→ **TASK GOAL**: For the listing below, the answer is an exact retyping of the lines from the one with "Log out via 退出 link" through the one with "Click the favorite", both included, without pictures.

→ **INPUT DATA**:
***

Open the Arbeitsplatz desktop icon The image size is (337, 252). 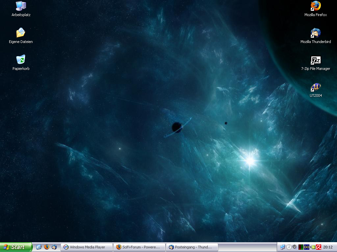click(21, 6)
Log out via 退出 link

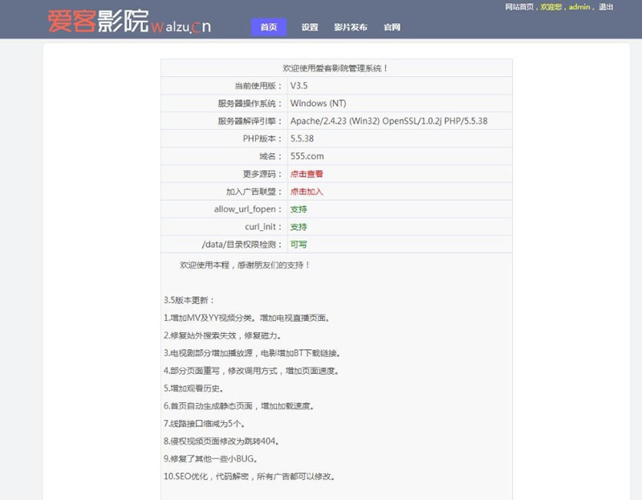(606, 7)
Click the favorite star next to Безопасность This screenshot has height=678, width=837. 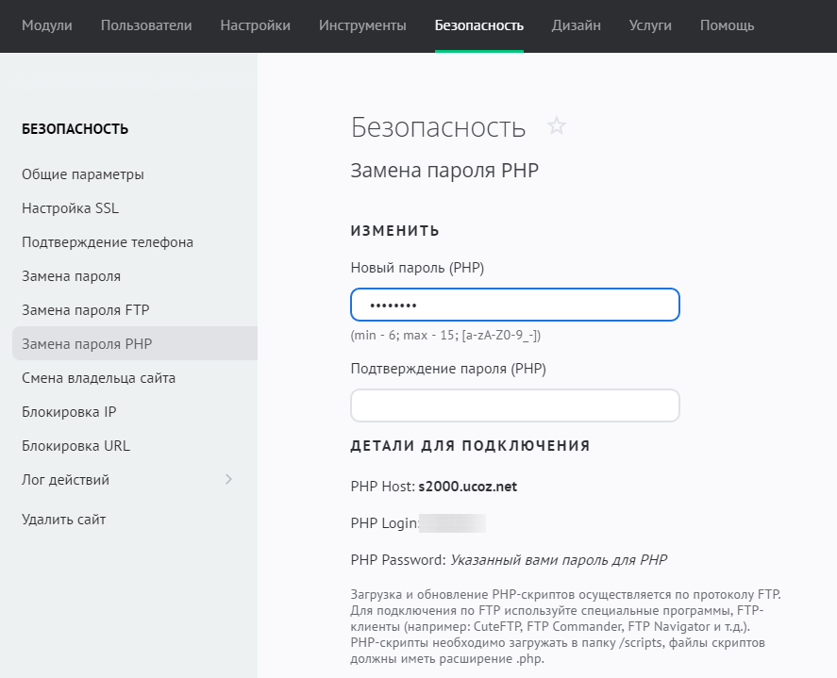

***

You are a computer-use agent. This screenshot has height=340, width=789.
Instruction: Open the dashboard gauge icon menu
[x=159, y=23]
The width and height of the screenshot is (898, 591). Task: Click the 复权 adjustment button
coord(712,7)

***

→ **ANSWER BOX**:
Log out via 退出 link

(606, 7)
Click the favorite star next to Безопасность This screenshot has height=678, width=837. 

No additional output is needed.